### [EXERCISE DETAILS]
Could you copy out every item below line for line, without changing a single character?

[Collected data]
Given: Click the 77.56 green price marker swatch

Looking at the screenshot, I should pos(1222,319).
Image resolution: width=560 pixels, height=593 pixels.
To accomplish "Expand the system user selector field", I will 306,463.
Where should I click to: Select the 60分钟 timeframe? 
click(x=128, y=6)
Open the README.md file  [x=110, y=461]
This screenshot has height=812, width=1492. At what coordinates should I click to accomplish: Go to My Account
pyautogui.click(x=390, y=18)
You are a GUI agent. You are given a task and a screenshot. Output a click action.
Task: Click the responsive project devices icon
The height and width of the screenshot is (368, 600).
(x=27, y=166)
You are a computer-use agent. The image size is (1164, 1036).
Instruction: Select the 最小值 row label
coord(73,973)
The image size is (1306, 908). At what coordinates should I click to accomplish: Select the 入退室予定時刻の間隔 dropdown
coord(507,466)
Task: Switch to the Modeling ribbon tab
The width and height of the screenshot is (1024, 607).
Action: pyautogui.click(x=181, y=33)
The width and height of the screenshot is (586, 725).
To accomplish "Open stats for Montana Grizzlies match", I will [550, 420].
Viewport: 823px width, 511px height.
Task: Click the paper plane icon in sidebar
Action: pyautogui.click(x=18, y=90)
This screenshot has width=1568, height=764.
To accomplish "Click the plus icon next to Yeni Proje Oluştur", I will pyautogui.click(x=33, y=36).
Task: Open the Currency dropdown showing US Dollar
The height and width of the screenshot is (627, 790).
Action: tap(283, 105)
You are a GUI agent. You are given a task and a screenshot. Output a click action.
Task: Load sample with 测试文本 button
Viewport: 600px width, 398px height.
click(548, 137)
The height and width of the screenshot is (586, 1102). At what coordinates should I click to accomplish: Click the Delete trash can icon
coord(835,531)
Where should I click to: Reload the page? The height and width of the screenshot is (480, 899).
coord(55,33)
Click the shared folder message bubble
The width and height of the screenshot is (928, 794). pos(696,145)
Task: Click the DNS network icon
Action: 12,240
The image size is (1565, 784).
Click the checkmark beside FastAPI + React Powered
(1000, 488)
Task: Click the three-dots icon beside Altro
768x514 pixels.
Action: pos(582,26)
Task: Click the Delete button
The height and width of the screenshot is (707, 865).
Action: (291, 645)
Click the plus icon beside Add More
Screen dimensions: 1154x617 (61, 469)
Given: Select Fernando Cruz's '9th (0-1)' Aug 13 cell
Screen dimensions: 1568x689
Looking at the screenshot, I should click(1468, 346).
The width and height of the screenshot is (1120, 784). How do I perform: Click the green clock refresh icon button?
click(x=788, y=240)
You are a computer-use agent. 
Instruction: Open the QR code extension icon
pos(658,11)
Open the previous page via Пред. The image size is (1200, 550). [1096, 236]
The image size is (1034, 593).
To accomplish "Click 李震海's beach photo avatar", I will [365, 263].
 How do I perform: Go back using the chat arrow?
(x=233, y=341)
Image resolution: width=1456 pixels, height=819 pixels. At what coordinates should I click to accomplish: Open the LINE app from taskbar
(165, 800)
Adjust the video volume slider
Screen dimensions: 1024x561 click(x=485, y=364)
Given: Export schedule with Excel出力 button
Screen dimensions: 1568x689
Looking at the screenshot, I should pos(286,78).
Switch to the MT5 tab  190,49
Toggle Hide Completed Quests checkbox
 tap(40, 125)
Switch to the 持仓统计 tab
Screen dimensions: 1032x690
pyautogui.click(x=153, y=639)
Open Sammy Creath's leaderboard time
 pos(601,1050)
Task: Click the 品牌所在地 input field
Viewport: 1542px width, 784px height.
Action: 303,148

### [OUTPUT]
Given: Click the 77.56 green price marker swatch

Looking at the screenshot, I should pos(1222,319).
Image resolution: width=560 pixels, height=593 pixels.
To accomplish "Expand the system user selector field", I will 306,463.
Where should I click to: Select the 60分钟 timeframe? 
click(x=128, y=6)
Open the README.md file  [x=110, y=461]
This screenshot has height=812, width=1492. At what coordinates should I click to accomplish: Go to My Account
pyautogui.click(x=390, y=18)
You are a GUI agent. You are given a task and a screenshot. Output a click action.
Task: Click the responsive project devices icon
The height and width of the screenshot is (368, 600).
(x=27, y=166)
You are a computer-use agent. The image size is (1164, 1036).
Instruction: Select the 最小值 row label
coord(73,973)
The image size is (1306, 908). At what coordinates should I click to accomplish: Select the 入退室予定時刻の間隔 dropdown
coord(507,466)
Task: Switch to the Modeling ribbon tab
The width and height of the screenshot is (1024, 607).
Action: pyautogui.click(x=181, y=33)
The width and height of the screenshot is (586, 725).
To accomplish "Open stats for Montana Grizzlies match", I will [550, 420].
Viewport: 823px width, 511px height.
Task: Click the paper plane icon in sidebar
Action: pyautogui.click(x=18, y=90)
This screenshot has width=1568, height=764.
To accomplish "Click the plus icon next to Yeni Proje Oluştur", I will pyautogui.click(x=33, y=36).
Task: Open the Currency dropdown showing US Dollar
The height and width of the screenshot is (627, 790).
Action: tap(283, 105)
You are a GUI agent. You are given a task and a screenshot. Output a click action.
Task: Load sample with 测试文本 button
Viewport: 600px width, 398px height.
click(548, 137)
The height and width of the screenshot is (586, 1102). At what coordinates should I click to accomplish: Click the Delete trash can icon
coord(835,531)
Where should I click to: Reload the page? The height and width of the screenshot is (480, 899).
coord(55,33)
Click the shared folder message bubble
The width and height of the screenshot is (928, 794). pos(696,145)
Task: Click the DNS network icon
Action: 12,240
The image size is (1565, 784).
Click the checkmark beside FastAPI + React Powered
(1000, 488)
Task: Click the three-dots icon beside Altro
768x514 pixels.
Action: pos(582,26)
Task: Click the Delete button
The height and width of the screenshot is (707, 865).
Action: (291, 645)
Click the plus icon beside Add More
Screen dimensions: 1154x617 (61, 469)
Given: Select Fernando Cruz's '9th (0-1)' Aug 13 cell
Screen dimensions: 1568x689
Looking at the screenshot, I should click(1468, 346).
The width and height of the screenshot is (1120, 784). How do I perform: Click the green clock refresh icon button?
click(x=788, y=240)
You are a computer-use agent. 
Instruction: Open the QR code extension icon
pos(658,11)
Open the previous page via Пред. The image size is (1200, 550). [1096, 236]
The image size is (1034, 593).
To accomplish "Click 李震海's beach photo avatar", I will [365, 263].
 How do I perform: Go back using the chat arrow?
(x=233, y=341)
Image resolution: width=1456 pixels, height=819 pixels. At what coordinates should I click to accomplish: Open the LINE app from taskbar
(165, 800)
Adjust the video volume slider
Screen dimensions: 1024x561 click(x=485, y=364)
Given: Export schedule with Excel出力 button
Screen dimensions: 1568x689
Looking at the screenshot, I should pos(286,78).
Switch to the MT5 tab  190,49
Toggle Hide Completed Quests checkbox
 tap(40, 125)
Switch to the 持仓统计 tab
Screen dimensions: 1032x690
pyautogui.click(x=153, y=639)
Open Sammy Creath's leaderboard time
 pos(601,1050)
Task: Click the 品牌所在地 input field
Viewport: 1542px width, 784px height.
Action: 303,148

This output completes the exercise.